Dakar : cinq suspects interpellés après le vol de 32 climatiseurs d’une valeur de plus de 70 millions de FCFA

La Sûreté urbaine du Commissariat central de Dakar vient de mettre au jour un réseau présumé impliqué dans une série de vols de climatiseurs commis au préjudice d’un chantier situé à proximité du rond-point de la Gare. Cinq individus ont été interpellés dans le cadre de cette enquête portant notamment sur des faits présumés d’association de malfaiteurs, de vols multiples commis en réunion la nuit avec usage d’un véhicule ou d’un moyen roulant, de complicité et de recel.

L’affaire a débuté le 2 septembre 2026, à la suite du dépôt d’une plainte faisant état du vol de 32 unités extérieures de climatisation. Selon les éléments communiqués par la police, le préjudice est évalué à plus de 70 millions de francs CFA, ce qui représente une valeur moyenne supérieure à deux millions de francs CFA par équipement.
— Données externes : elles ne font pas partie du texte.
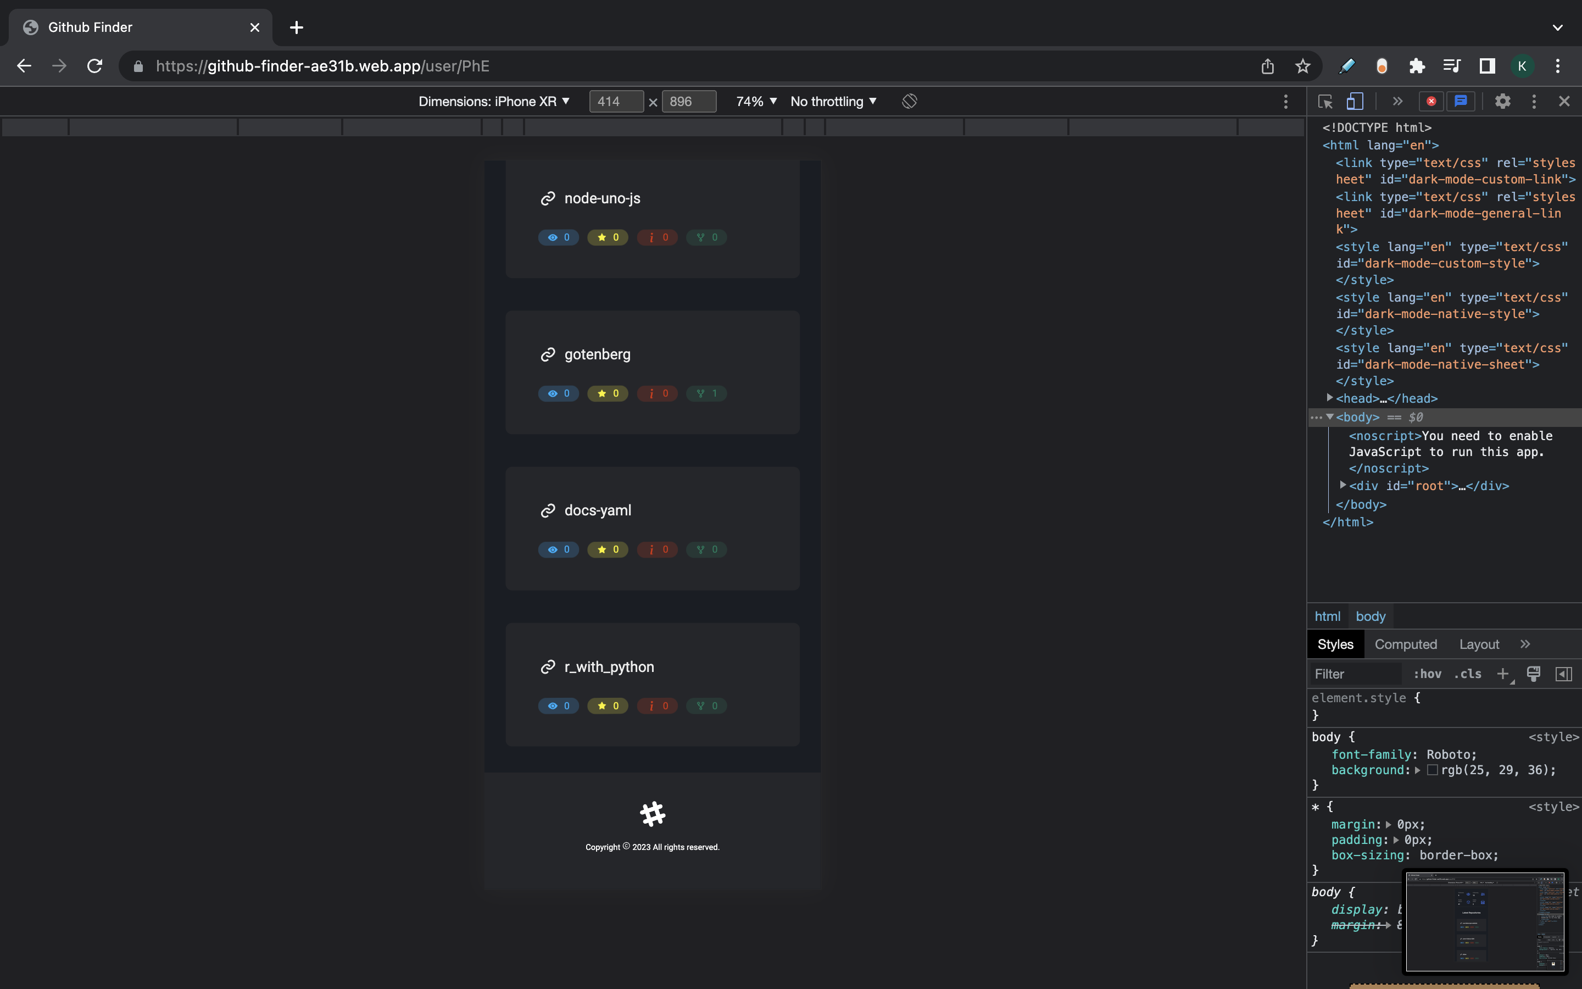
Task: Open the No throttling dropdown
Action: (833, 101)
Des vigiles soupçonnés d’avoir facilité les intrusions

Dès les premières investigations, les enquêteurs ont orienté leurs recherches vers l’environnement professionnel du site. Les soupçons se sont rapidement portés sur des vigiles chargés de la sécurité d’un chantier de construction.
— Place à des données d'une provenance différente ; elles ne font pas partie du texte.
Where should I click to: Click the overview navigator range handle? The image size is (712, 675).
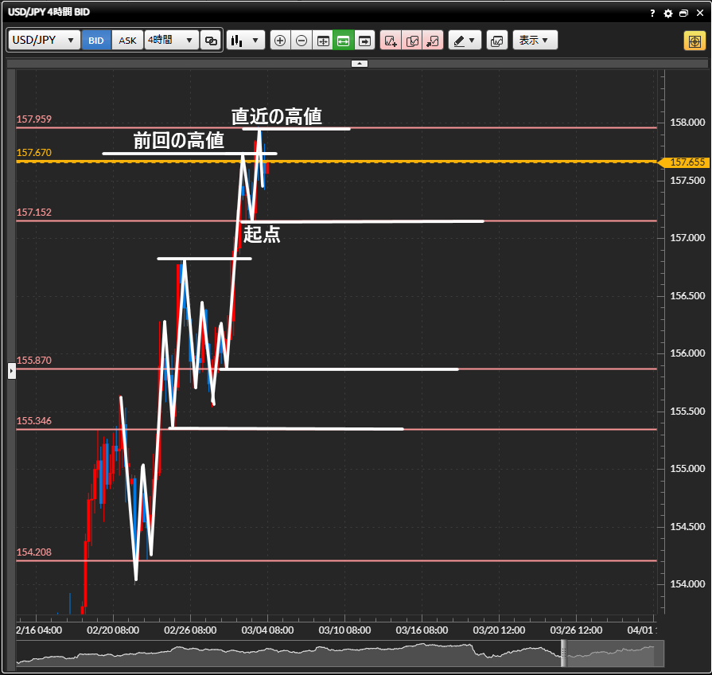564,653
Selon les éléments de l’enquête, les suspects présumés auraient élaboré un stratagème permettant de neutraliser temporairement le dispositif de vidéosurveillance. Des vêtements étaient utilisés pour masquer les caméras et ainsi faciliter l’intrusion nocturne d’un complice.

Une fois à l’intérieur du site, celui-ci aurait procédé à l’évacuation des équipements volés au moyen d’un pousse-pousse. Les investigations ont permis dans un premier temps l’interpellation de deux gardiens. L’un d’eux serait passé aux aveux et aurait révélé que les opérations ne se limitaient pas au vol constaté le 2 septembre, mais auraient commencé plusieurs mois auparavant.
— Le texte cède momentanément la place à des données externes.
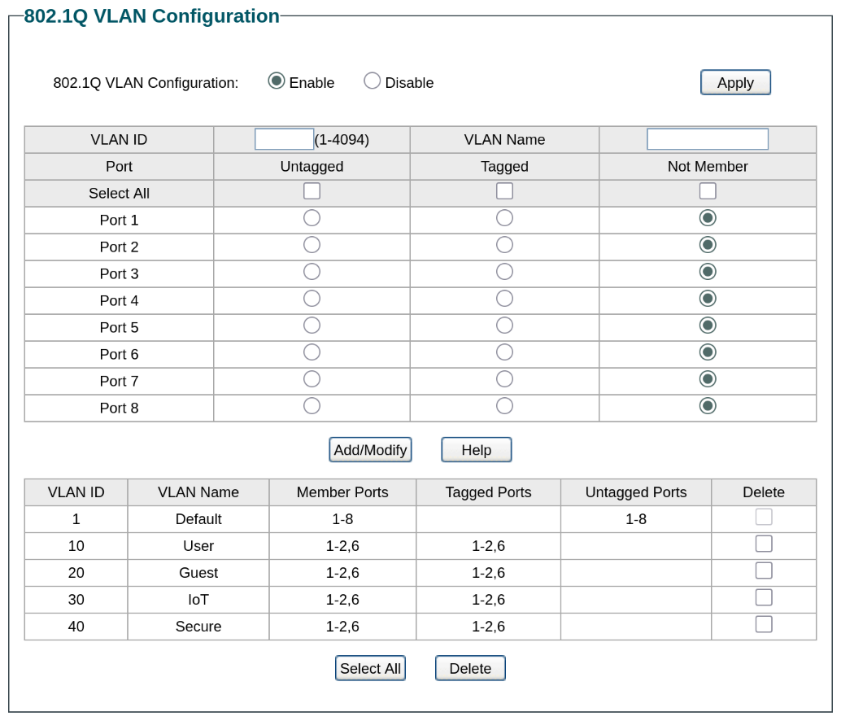Screen dimensions: 841x721
Task: Set Port 5 to Untagged
Action: (312, 326)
Les équipements dérobés étaient ensuite cédés à des prix particulièrement bas à un receleur présumé. Les climatiseurs étaient vendus entre 20 000 et 25 000 francs CFA l’unité, alors que leur valeur réelle était, selon les informations communiquées par la police, considérablement plus élevée.

Un troisième vigile et un receleur appréhendés

La poursuite des investigations a conduit à l’interpellation d’un troisième vigile. Celui-ci aurait à son tour reconnu son implication et admis percevoir régulièrement une part des sommes issues de la vente des équipements dérobés.

Les enquêteurs ont ensuite mis la main sur un receleur présumé. Interrogé sur son rôle dans le réseau, ce dernier aurait reconnu avoir transporté quatre climatiseurs volés au cours de la seule nuit du 2 septembre 2026.

Ses déclarations ont permis aux policiers de remonter jusqu’à un ferrailleur établi au quartier de Bel-Air, présenté comme le destinataire des équipements. Sur place, les enquêteurs ont découvert que les climatiseurs n’étaient plus intacts.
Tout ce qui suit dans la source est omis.